Recently, a new full vectorial method of simulations based on the transformation optics formalism was used to rigorously model twisted optical fibers [18]. In this method, a geometry of the twisted fiber is represented as an equivalent change in permittivity and permeability in the straight fiber, which can be analyzed as a two-dimensional structure. The transformation method has already been used successfully to model propagation characteristics of twisted microstructured fibers [19,20]. In [20] the calculated polarization-dependent resonant coupling between circularly polarized fundamental and cladding modes predicted by numerical simulations was verified experimentally. Furthermore, in [21] the method was used to analyze an electrostatic field distribution in a helicoidal weakly twisted structure.

In this work we use the transformation optics formalism to perform first rigorous simulations of the helical-core fiber which in many cases lead to the results significantly different from those obtained previously with the use of the approximate methods [8,14,15]. The analysis of the fundamental modes characteristics shows that circular birefringence in a helical-core LMA fiber can be significantly modified by twist-induced mode deformation. Furthermore, the polarization and field distribution in the first-order modes calculated versus the helix pitch disagree with approximate results obtained using the methods based on an equivalent in-plane bending model [15]. Finally, the calculated loss of the fundamental and the first-order mode is substantially different from that predicted in [14], which results in different single-mode operation range.

▶ **Requirement 1**: In the passage on twisted optical fibers, how does the transformation optics method represent the geometry of a twisted fiber?
▶ **Requirement 2**: Write the next part of the passage on twisted optical fibers, picking up after its final sentence.

▶ **Data excerpt**:
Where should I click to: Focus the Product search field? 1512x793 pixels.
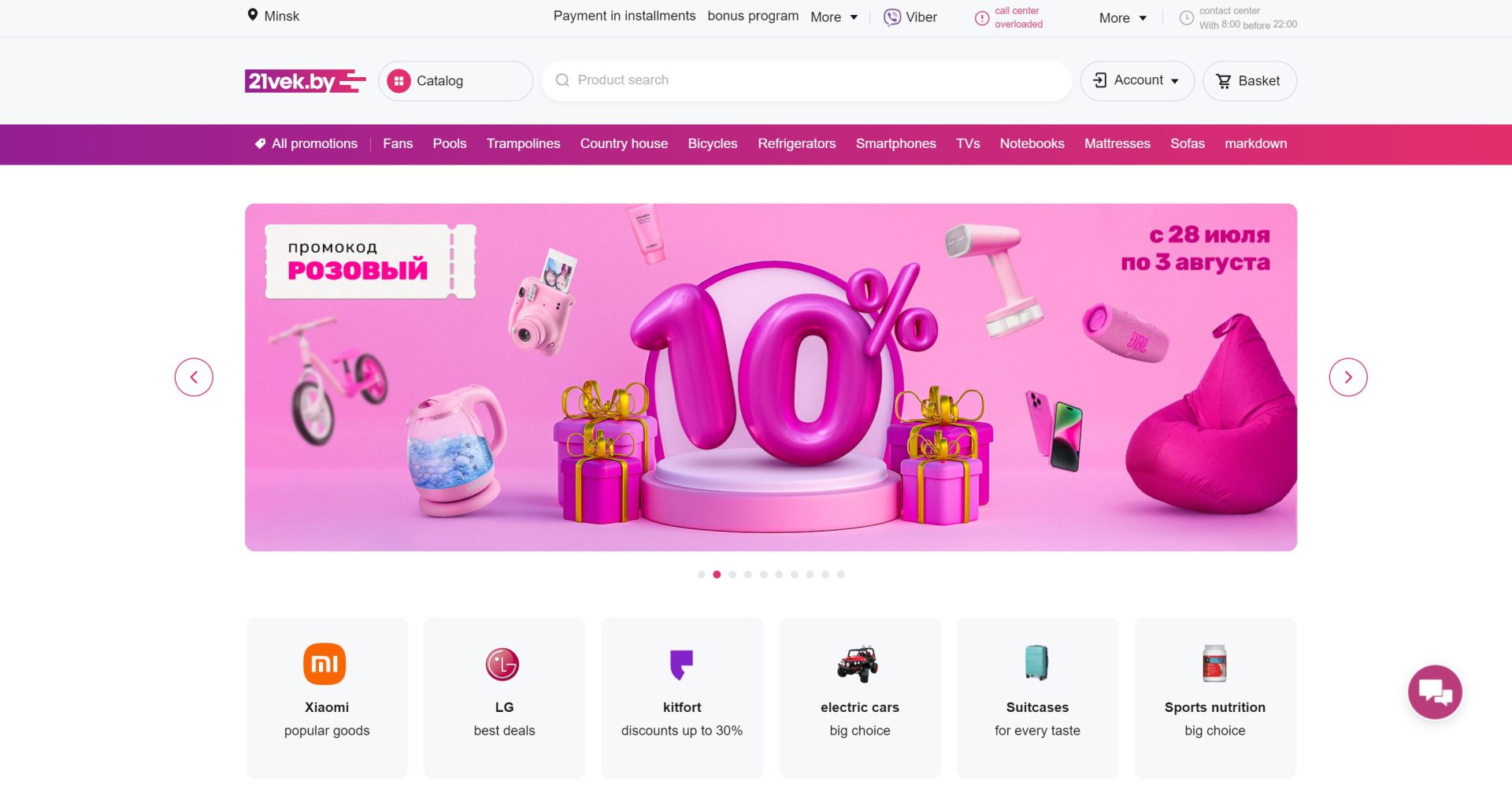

▶ **Task output 1**: It represents the geometry as an equivalent change in permittivity and permeability in a straight fiber, which can then be analyzed as a two-dimensional structure.

▶ **Task output 2**:
2. Modeling method

Propagation characteristics of a helical-core fiber were modeled using a finite element method (FEM). As suggested in [18] the calculations were performed not in the Cartesian but in helicoidal coordinate system in which the helical-core fiber is invariant with respect to one of the coordinates. Helicoidal coordinates (ξ₁, ξ₂, ξ₃) are related to Cartesian coordinates (x,y,z) by the following equations [18]:

\begin{array}{l} x = ξ_{1} \cos (A ξ_{3}) + ξ_{2} \sin (A ξ_{3}) \\ y = - ξ_{1} \sin (A ξ_{3}) + ξ_{2} \cos (A ξ_{3}) \\ z = ξ_{3} \end{array},

where A is a twist rate related to the pitch Λ of the helical-core fiber in the following way:

| A | = 2 π Λ^{- 1},

where the positive value of A corresponds to the left-handed helix.

Instead of using different form of Maxwell’s equation in the non-Cartesian coordinate system, we represent the change of coordinates used in the simulations as an equivalent change of permittivity ε and permeability µ tensors [22]:

ε^{i' j'} = {| \det (J^{i'}_{i}) |}^{- 1} J^{i'}_{i} J^{j'}_{j} ε^{i j},

μ^{i' j'} = {| \det (J^{i'}_{i}) |}^{- 1} J^{i'}_{i} J^{j'}_{j} μ^{i j},

where J^i’_i is the Jacobian transformation matrix defined in the following way:

J^{i'}_{i} = \frac{\partial x^{i'}}{\partial x^{i}} .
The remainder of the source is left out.